Method of manufacturing light emitting diodes and light emitting diode

Abstract

In an embodiment a light emitting diode includes an n-type n-layer, a p-type p-layer and an intermediate active zone configured to generate ultraviolet radiation, a p-type semiconductor contact layer having a varying thickness and a plurality of thickness maxima directly located on the p-layer and an ohmic-conductive electrode layer directly located on the semiconductor contact layer, wherein the n-layer and the active zone are each of AlGaN and the p-layer is of AlGaN or InGaN, wherein the semiconductor contact layer is a highly doped GaN layer, and wherein the thickness maxima have an area concentration of at least 10.sup.4 cm.sup.−2.

Claims

1. A light emitting diode comprising: an n-type n-layer, a p-type p-layer and an intermediate active zone configured to generate ultraviolet radiation; a p-type semiconductor contact layer having a varying thickness and a plurality of thickness maxima directly located on the p-layer; and an ohmic-conductive electrode layer directly located on the semiconductor contact layer, wherein the n-layer and the active zone are each of AlGaN and the p-layer is of AlGaN or InGaN, wherein the semiconductor contact layer is a doped GaN layer and has a doping concentration of at least 10.sup.19 cm.sup.−3, wherein the electrode layer comprises a side facing the semiconductor contact layer, the side being planar, wherein the thickness maxima have an area concentration of at least 10.sup.4 cm.sup.−2, wherein the thickness maxima are formed by V-defects filled with a material of the semiconductor contact layer, and wherein the V-defects have an opening angle between 30° and 90°, inclusive.

2. The light emitting diode according to claim 1, wherein the semiconductor contact layer comprises contact islands.

3. The light emitting diode according to claim 2, further comprising a masking layer arranged on a side of the p-layer facing away from the active zone, wherein the masking layer only partially covers the p-layer and has a plurality of openings, wherein the semiconductor contact layer is arranged in the openings of the masking layer, and wherein the contact islands forming the semiconductor contact layer directly adjoin the p-layer in the openings of the masking layer.

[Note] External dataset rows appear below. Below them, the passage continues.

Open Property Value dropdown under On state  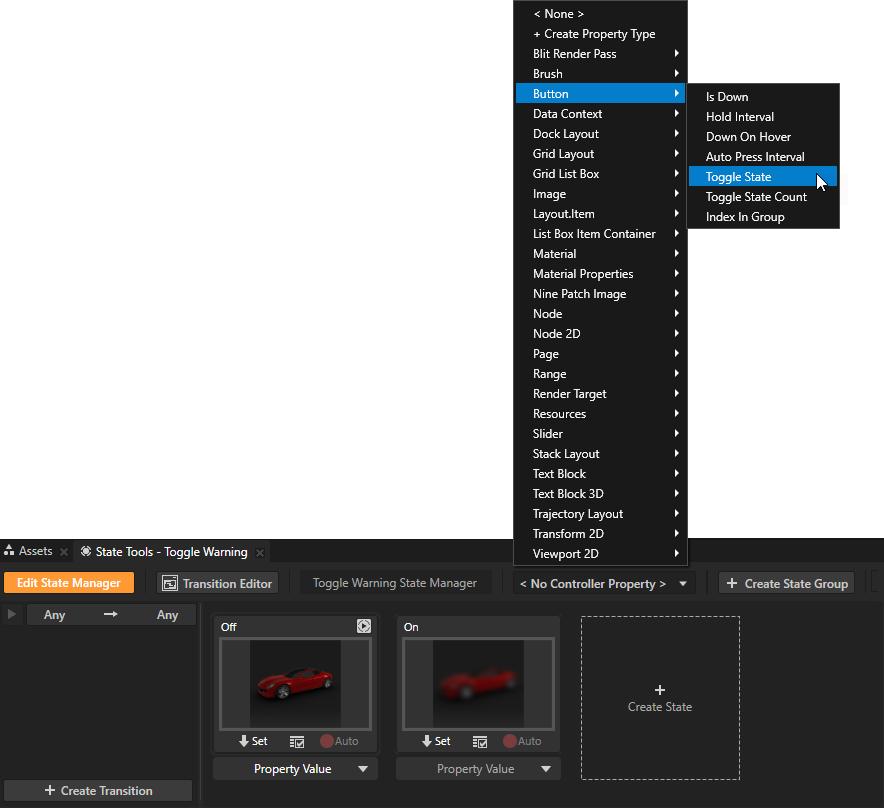coord(478,769)
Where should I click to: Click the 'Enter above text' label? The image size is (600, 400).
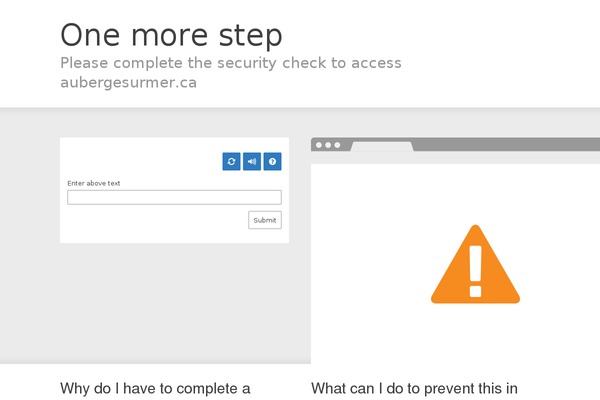click(94, 183)
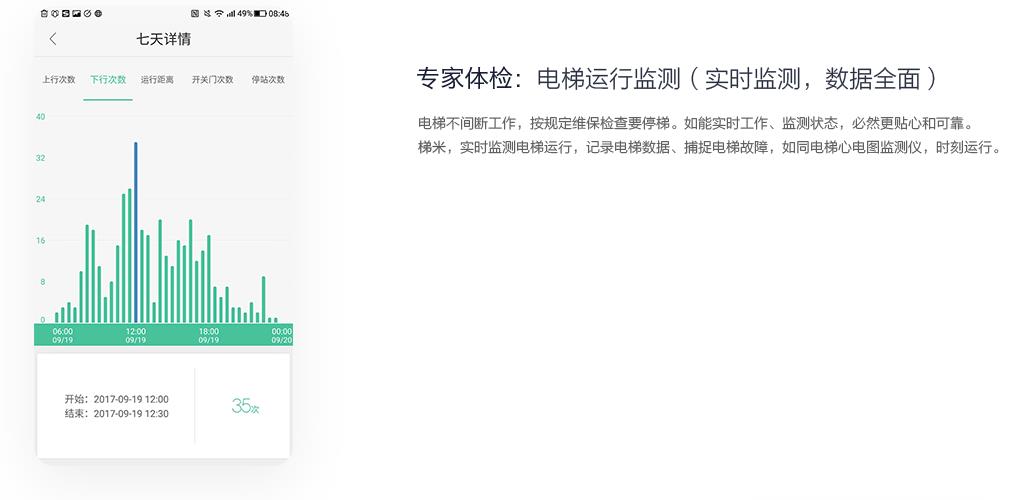Tap the battery icon in status bar
This screenshot has height=500, width=1017.
click(x=260, y=13)
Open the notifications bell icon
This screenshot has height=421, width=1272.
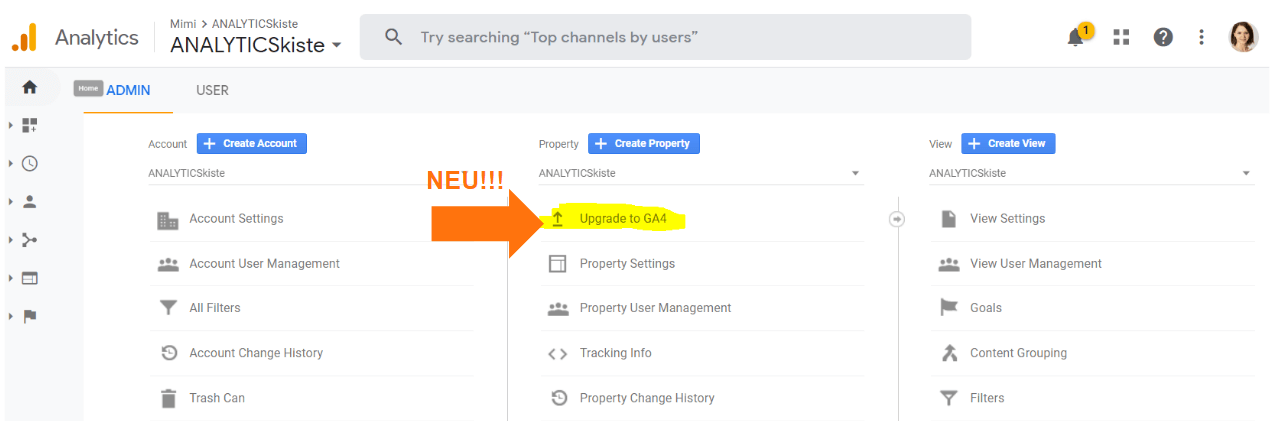tap(1076, 37)
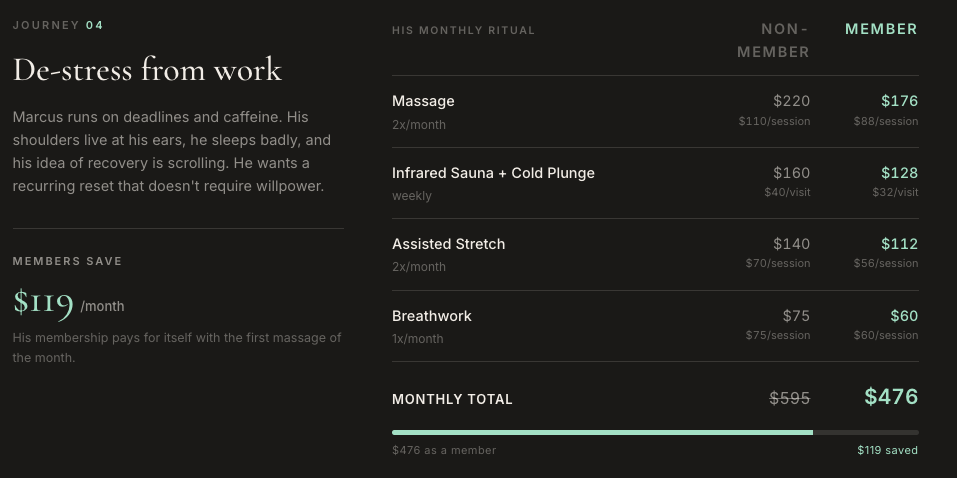Click the $128 member sauna price

tap(900, 173)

4. The light emitting diode according to claim 2, further comprising an intermediate layer arranged between the contact islands, which have an Mg dopant concentration between 10.sup.19 cm.sup.−3 and 10.sup.23 cm.sup.−3, inclusive, wherein the intermediate layer directly adjoins the p-layer and terminates flush with the contact islands on a side of the intermediate layer that faces the electrode layer.

5. The light emitting diode according to claim 4, wherein the intermediate layer and the contact islands directly adjoin the electrode layer.

6. The light emitting diode according to claim 5, wherein the intermediate layer and the contact islands terminate flush at a side facing the electrode layer.

7. The light emitting diode according to claim 1, wherein a side of the active zone facing away from the p-layer are planar.

8. The light emitting diode according to claim 1, wherein the semiconductor contact layer is formed by a plurality of contact islands and is not a continuous layer.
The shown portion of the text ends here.